• _WORK TO BE COMPLETED_: Translate this sentence from the speedcubing forum thread below into Spanish: "It's hard to tell since I recognized the U perm during the last few turns of the OLLCP."

Spoiler: View as executed



F2 R B2 R' B2 R2 D2 B2 U L' B' U2 R2 D2 U' B' L2 U2

x' // inspection
U' L U x' u R' u // cross
y2' U y' R U2 R' U R U R' // 1st pair
L' U L (U' y) R' U R // 2nd pair
U' R U R' L U' L' // 3rd pair
R U' R' U R U R' // 4th pair
U' U' l' U R2 D' (R' l') B' (R l) D x' R' // OLL(CP)
U R U' R U R U R U' R' U' R2 // EPLL
View at alg.garron.us


----------



## Sa967St (Aug 19, 2012)

Thanks for the Brestconstruction!

IMO the U before the PLL was done as part of the OLLCP alg (I knew the AUF). It's hard to tell since I recognized the U perm during the last few turns of the OLLCP.


----------



## Coolster01 (Aug 20, 2012)

I got a 9.38 single. I'll post the vid later. And an 11.95 average!


----------



## vcuber13 (Aug 21, 2012)

does anyone know if there is a store where i can buy a ss 5x5?


----------



## drewsopchak (Aug 21, 2012)

vcuber13 said:


> does anyone know if there is a store where i can buy a ss 5x5?



Online? 



Why would _you_ buy one?


----------



## vcuber13 (Aug 21, 2012)

no a _real_ one


----------



## drewsopchak (Aug 21, 2012)

vcuber13 said:


> no a _real_ one



Online shops aren't real?


----------



## TiLiMayor (Aug 22, 2012)

well, you can go to the house/warehouse of the owners of the shop.. if they let you of course..


----------

• _RECORDED INFORMATION_:
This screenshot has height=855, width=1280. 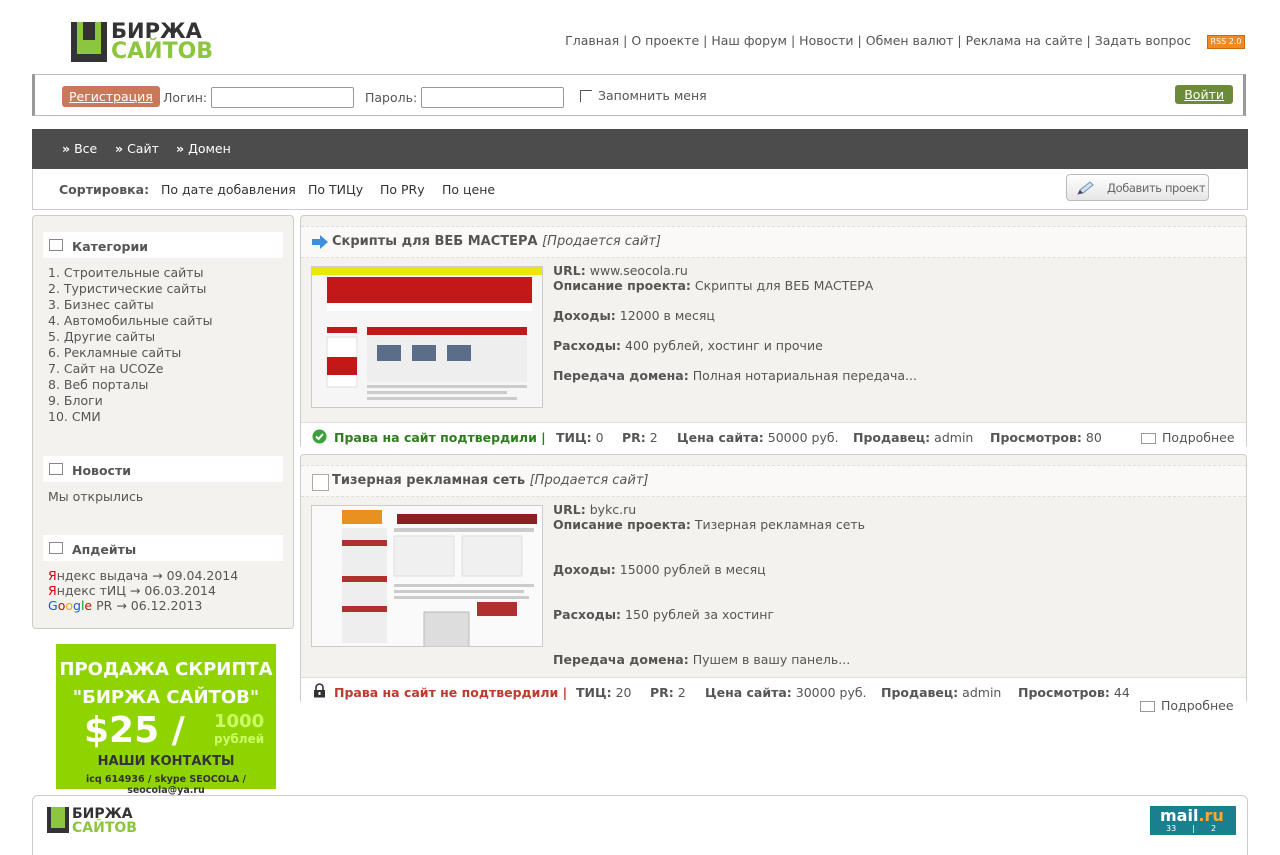 What do you see at coordinates (320, 482) in the screenshot?
I see `blank-image-icon` at bounding box center [320, 482].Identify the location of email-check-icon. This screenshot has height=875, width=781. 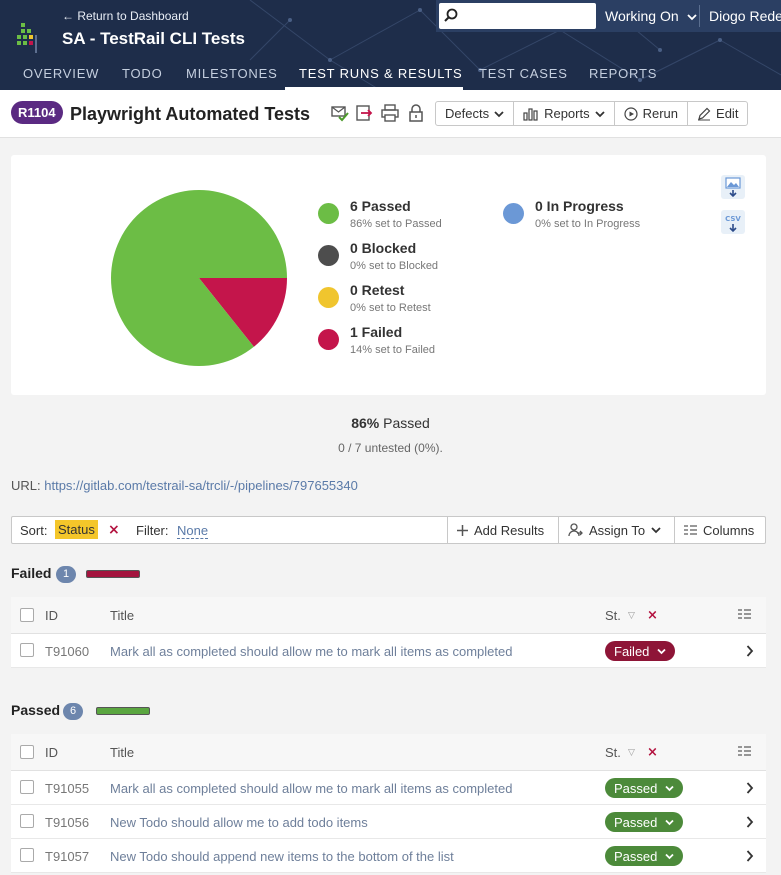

• _EXERCISE ANSWER_: Es difícil saberlo, ya que reconocí la U perm durante los últimos giros del OLLCP.